60. make differentiation of stem cells become one or more cytophyletic cell culture mediums, it comprises one or more following factors: matrix components, the activator of one or more TGF β/Nodal intracellular signaling, the activator of one or more Wnt/ beta-catenin intracellular signaling, and the inhibitor of one or more PI3K/mTOR intracellular signaling.

61. make differentiation of stem cells become one or more cytophyletic cell culture mediums, and it comprises one or more following factors: the activator of one or more TGF β/Nodal intracellular signaling, and the inhibitor of one or more BMP intracellular signaling.

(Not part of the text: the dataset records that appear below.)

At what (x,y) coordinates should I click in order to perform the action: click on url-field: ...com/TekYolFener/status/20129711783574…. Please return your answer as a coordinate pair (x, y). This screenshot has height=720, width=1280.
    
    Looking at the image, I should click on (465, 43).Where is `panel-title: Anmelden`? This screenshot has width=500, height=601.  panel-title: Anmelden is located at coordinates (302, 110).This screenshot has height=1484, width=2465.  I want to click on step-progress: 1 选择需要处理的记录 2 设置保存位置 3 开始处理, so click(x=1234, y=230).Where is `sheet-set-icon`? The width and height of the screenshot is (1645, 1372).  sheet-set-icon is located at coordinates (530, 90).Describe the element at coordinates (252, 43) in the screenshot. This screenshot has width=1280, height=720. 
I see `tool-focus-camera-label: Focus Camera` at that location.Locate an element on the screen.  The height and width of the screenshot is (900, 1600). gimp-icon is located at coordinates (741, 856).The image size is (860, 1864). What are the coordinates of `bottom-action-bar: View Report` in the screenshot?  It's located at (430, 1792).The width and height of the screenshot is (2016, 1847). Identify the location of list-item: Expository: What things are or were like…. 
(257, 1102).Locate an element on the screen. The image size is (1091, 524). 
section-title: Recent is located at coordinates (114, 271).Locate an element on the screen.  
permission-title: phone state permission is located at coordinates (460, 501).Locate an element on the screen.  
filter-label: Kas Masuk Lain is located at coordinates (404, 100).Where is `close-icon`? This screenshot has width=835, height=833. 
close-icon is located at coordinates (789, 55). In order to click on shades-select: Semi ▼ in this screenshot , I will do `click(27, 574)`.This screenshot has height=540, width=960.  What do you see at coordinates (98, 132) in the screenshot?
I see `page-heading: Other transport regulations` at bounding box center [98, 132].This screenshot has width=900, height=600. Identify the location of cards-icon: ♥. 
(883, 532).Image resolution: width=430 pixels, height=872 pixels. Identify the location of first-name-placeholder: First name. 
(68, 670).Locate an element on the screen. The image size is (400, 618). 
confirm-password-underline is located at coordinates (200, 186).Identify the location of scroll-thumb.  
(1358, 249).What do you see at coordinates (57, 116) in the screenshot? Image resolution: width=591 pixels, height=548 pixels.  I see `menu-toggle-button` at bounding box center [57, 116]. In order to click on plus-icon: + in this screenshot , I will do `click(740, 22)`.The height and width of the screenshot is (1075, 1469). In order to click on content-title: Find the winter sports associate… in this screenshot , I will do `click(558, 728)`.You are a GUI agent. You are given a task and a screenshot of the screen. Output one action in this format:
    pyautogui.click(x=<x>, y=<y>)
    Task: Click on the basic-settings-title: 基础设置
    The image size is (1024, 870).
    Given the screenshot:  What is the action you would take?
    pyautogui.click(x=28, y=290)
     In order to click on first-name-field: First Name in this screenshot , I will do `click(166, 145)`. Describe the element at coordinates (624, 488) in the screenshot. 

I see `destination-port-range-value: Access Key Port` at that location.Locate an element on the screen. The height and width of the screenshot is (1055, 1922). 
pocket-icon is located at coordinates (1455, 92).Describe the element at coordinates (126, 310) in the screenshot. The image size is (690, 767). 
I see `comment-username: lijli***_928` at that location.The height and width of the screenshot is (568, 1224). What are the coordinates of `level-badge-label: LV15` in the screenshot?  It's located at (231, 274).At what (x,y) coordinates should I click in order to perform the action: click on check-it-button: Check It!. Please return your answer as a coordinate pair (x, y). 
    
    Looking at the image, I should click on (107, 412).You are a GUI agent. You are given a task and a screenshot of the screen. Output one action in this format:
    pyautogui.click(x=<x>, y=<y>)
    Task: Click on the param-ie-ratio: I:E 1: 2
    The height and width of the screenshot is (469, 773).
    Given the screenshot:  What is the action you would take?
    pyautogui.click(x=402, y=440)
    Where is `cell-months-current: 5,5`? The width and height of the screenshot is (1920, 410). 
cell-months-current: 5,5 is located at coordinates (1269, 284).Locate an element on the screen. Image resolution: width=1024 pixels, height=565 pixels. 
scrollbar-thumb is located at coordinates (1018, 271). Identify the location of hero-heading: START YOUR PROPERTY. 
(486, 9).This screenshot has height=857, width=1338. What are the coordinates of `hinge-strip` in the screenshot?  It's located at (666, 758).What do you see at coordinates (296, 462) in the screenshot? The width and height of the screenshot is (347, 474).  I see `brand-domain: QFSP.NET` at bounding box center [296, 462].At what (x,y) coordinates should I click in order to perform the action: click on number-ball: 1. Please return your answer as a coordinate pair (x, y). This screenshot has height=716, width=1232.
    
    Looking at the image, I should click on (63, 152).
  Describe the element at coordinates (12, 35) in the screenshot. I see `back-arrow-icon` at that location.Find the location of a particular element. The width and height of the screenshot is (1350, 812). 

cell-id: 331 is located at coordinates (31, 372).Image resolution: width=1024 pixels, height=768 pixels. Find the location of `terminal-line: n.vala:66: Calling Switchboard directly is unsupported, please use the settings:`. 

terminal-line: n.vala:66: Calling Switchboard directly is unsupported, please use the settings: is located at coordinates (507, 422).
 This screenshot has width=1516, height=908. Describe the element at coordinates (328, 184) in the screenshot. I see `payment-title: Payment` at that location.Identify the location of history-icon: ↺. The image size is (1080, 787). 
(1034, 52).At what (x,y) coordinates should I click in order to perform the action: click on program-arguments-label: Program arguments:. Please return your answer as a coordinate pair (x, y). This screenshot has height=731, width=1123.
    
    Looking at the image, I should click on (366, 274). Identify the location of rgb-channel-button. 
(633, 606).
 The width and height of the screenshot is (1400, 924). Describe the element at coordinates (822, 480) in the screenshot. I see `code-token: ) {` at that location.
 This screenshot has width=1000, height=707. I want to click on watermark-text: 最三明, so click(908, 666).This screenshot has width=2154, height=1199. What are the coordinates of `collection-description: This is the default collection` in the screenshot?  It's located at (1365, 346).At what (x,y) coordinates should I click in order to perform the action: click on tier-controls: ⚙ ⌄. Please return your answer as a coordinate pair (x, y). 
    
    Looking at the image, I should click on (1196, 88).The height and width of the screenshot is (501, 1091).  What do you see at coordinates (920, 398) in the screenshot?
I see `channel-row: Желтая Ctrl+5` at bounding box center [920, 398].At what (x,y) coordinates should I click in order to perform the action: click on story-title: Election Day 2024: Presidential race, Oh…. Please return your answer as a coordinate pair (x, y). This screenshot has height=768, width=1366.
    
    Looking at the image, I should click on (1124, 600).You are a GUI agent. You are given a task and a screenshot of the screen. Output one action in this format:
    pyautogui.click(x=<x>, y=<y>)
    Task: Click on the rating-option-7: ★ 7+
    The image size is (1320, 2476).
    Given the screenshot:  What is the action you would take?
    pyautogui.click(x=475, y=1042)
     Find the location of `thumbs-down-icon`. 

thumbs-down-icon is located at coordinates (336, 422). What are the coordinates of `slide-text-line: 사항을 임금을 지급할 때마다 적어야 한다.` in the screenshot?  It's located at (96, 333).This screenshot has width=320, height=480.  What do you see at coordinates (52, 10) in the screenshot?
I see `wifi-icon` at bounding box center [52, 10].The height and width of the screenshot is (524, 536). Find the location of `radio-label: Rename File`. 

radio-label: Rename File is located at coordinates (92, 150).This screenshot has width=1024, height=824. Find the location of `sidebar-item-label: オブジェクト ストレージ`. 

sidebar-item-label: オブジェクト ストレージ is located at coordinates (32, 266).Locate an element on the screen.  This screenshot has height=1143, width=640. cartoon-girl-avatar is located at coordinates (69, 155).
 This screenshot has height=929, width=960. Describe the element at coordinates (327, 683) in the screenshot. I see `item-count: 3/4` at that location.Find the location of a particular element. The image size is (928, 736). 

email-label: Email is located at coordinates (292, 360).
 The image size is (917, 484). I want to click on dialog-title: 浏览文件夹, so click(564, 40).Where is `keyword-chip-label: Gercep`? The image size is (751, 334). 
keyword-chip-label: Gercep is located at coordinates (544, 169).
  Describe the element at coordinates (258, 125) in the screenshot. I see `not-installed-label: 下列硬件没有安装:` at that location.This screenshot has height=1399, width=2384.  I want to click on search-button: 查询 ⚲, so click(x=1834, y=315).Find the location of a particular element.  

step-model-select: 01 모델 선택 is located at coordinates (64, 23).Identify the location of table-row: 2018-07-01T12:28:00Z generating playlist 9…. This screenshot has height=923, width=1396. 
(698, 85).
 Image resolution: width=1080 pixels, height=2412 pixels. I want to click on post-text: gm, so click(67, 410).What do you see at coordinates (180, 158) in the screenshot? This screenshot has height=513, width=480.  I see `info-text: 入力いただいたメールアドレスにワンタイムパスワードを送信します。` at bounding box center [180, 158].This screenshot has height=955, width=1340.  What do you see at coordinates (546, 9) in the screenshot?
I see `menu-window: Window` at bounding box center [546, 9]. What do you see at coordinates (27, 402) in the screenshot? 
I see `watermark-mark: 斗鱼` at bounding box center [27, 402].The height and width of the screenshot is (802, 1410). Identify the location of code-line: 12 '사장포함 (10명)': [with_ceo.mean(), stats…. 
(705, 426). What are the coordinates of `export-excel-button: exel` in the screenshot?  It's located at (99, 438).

62. make differentiation of stem cells become one or more cytophyletic cell culture mediums, and it comprises TGF beta inhibitor and BMP inhibitor.

63. make differentiation of stem cells become one or more cytophyletic cell culture mediums, and it comprises one or more following factors: vitamin A acid, BMP inhibitor, Wnt inhibitor, and FGF/MAPK inhibitor.

64. make differentiation of stem cells become one or more cytophyletic cell culture mediums, and it comprises one or more following factors: BMP4, Wnt activator and FGF activator.

65. make differentiation of stem cells become one or more cytophyletic cell culture mediums, and it comprises one or more following factors: one or more FGF/MAPK inhibitor; One or more Hedgehog inhibitor; One or more BMP inhibitor; One or more Wnt inhibitor; Vitamin A acid (RA); And activin A.

66. make differentiation of stem cells become one or more cytophyletic cell culture mediums, and it comprises one or more following factors: one or more TGF beta inhibitors; One or more BMP activator; Vitamin A acid; And one or more Wnt inhibitor.

67. cells produced according to the method according to any one of claim 1 to 58.

The test kit used in 68. methods according to any one of claim 1 to 58, it comprises one or more containers as the cell culture medium according to any one of claim 59 to 66, together with working instructions.